**TASKS AND EXERCISES**
1/ In the build instructions, rewrite the text between "ARM Architecture" and "use gcc-13 explicitly!)", inclusive, changing "DeltaAI" to "Delta".
2/ According to the build instructions, why must gcc-13 and g++-13 be specified explicitly? Answer in one to three sentences.

**DOCUMENT PASSAGE**
------

Step 6: Build IOWarp Clio Core

ARM Architecture

DeltaAI uses aarch64 ARM CPUs. The default system GCC is 7.5 (too old). You must use gcc-13/g++-13 explicitly.

# Activate conda with all deps
source ~/miniconda3/etc/profile.d/conda.sh
conda activate iowarp

# Clone
cd /work/hdd/bekn/$USER
git clone --recurse-submodules https://github.com/iowarp/clio-core.git
cd clio-core

# Build (must use gcc-13 explicitly!)
cmake \
-DCMAKE_BUILD_TYPE=Release \
-DCMAKE_C_COMPILER=/usr/bin/gcc-13 \
-DCMAKE_CXX_COMPILER=/usr/bin/g++-13 \
-DCMAKE_C_FLAGS="-I$CONDA_PREFIX/include" \
-DCMAKE_CXX_FLAGS="-I$CONDA_PREFIX/include" \
-DCMAKE_EXE_LINKER_FLAGS="-L$CONDA_PREFIX/lib" \
-DCMAKE_SHARED_LINKER_FLAGS="-L$CONDA_PREFIX/lib" \
-DCMAKE_PREFIX_PATH=$CONDA_PREFIX \
-DCMAKE_INSTALL_PREFIX=$CONDA_PREFIX \
-DWRP_CORE_ENABLE_RUNTIME=ON -DWRP_CORE_ENABLE_CTE=ON \
-DWRP_CORE_ENABLE_CAE=ON -DWRP_CORE_ENABLE_CEE=ON \
-DWRP_CORE_ENABLE_TESTS=OFF -DWRP_CORE_ENABLE_PYTHON=OFF \
-DWRP_CORE_ENABLE_MPI=OFF -DWRP_CORE_ENABLE_IO_URING=OFF \
-DWRP_CORE_ENABLE_ZMQ=ON -DWRP_CORE_ENABLE_CEREAL=ON \
-DWRP_CORE_ENABLE_HDF5=ON \
-Wno-dev -B build -G Ninja

cmake --build build -j16
cmake --install build

Known build issues

  • msgpack cmake naming — conda msgpack-cxx provides msgpack-cxx-config.cmake but CMake expects msgpackConfig.cmake. Create symlinks:
    mkdir -p $CONDA_PREFIX/lib/cmake/msgpack
    ln -sf $CONDA_PREFIX/lib/cmake/msgpack-cxx/msgpack-cxx-config.cmake \
    $CONDA_PREFIX/lib/cmake/msgpack/msgpackConfig.cmake
    ln -sf $CONDA_PREFIX/lib/cmake/msgpack-cxx/msgpack-cxx-config-version.cmake \
    $CONDA_PREFIX/lib/cmake/msgpack/msgpackConfigVersion.cmake
    ln -sf $CONDA_PREFIX/lib/cmake/msgpack-cxx/msgpack-cxx-targets.cmake \
    $CONDA_PREFIX/lib/cmake/msgpack/msgpack-cxx-targets.cmake
  • No io_uring — SLES 15.6 kernel may not support it. Disable with -DWRP_CORE_ENABLE_IO_URING=OFF.

------

**INFORMATION SHOWN**
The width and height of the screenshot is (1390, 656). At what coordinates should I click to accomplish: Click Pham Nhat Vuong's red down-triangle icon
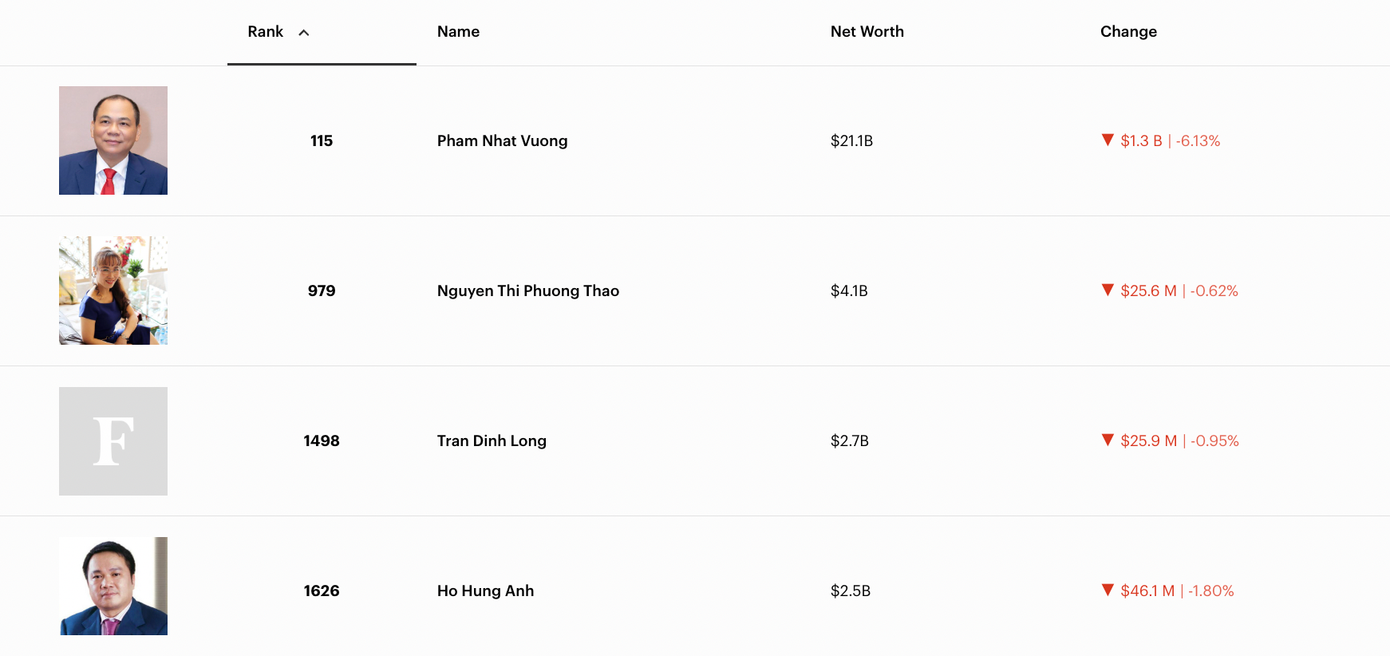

------

**LIST OF SOLUTIONS**
1/
ARM Architecture

Delta uses aarch64 ARM CPUs. The default system GCC is 7.5 (too old). You must use gcc-13/g++-13 explicitly.

# Activate conda with all deps
source ~/miniconda3/etc/profile.d/conda.sh
conda activate iowarp

# Clone
cd /work/hdd/bekn/$USER
git clone --recurse-submodules https://github.com/iowarp/clio-core.git
cd clio-core

# Build (must use gcc-13 explicitly!)

2/ The default system GCC on DeltaAI is version 7.5, which the instructions call too old. The cmake command therefore sets the C and C++ compilers directly to /usr/bin/gcc-13 and /usr/bin/g++-13.